The sustainability equation
For activities to be genuinely sustainable it must be possible for them to continue indefinitely. The impact of humanity on the environment and the demands that people place on the resources available on the planet can be summarised by the equation I=PAT (here I = impact on the environment or demand for resources, P = population size, A = affluence and T = technology). The two most important conclusions deriving from this relationship are that the Earth can support only a limited number of people in a sustainable manner; and humanity has a clear choice between more people with poorer lifestyles and fewer people with a better quality of life.

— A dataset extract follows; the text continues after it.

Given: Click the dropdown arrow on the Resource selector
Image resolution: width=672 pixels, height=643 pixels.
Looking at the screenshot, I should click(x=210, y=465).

Living sustainably means maintaining a stable and healthy environment for both humanity and biodiversity. The implications are radical. A sustainable society, i.e. one that could physically be sustained indefinitely, will need as a minimum a stable or reducing population, very high levels of reuse and recycling, 100 per cent renewable energy and no net loss of soil or biodiversity. No country is yet near it.

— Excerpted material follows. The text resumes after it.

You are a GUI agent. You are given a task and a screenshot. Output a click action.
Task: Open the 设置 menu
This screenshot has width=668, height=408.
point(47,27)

This requires a radical change in outlook and our consumption, our technology choices and our population numbers in order to live within the means of the planet. We must tackle all three if our children and grandchildren are to have a decent life.
We need to move towards sustainable consumption. This means matching our individual and collective consumption to the resources available. And we need to stabilise our numbers at a sustainable population level that consumes resources at a rate the Earth can support. Halting population growth and, in many countries, reversing it is a vital part of living sustainably. In some societies, population growth has already slowed or stopped. Typically, the empowerment of women and improved availability of contraception have played major roles.
A stable and ethically acceptable transition to sustainable numbers can only occur gradually. For densely populated, high-consuming countries, this may require several generations to complete. If our children and grandchildren are to inherit a world worth living in, the process must begin without delay.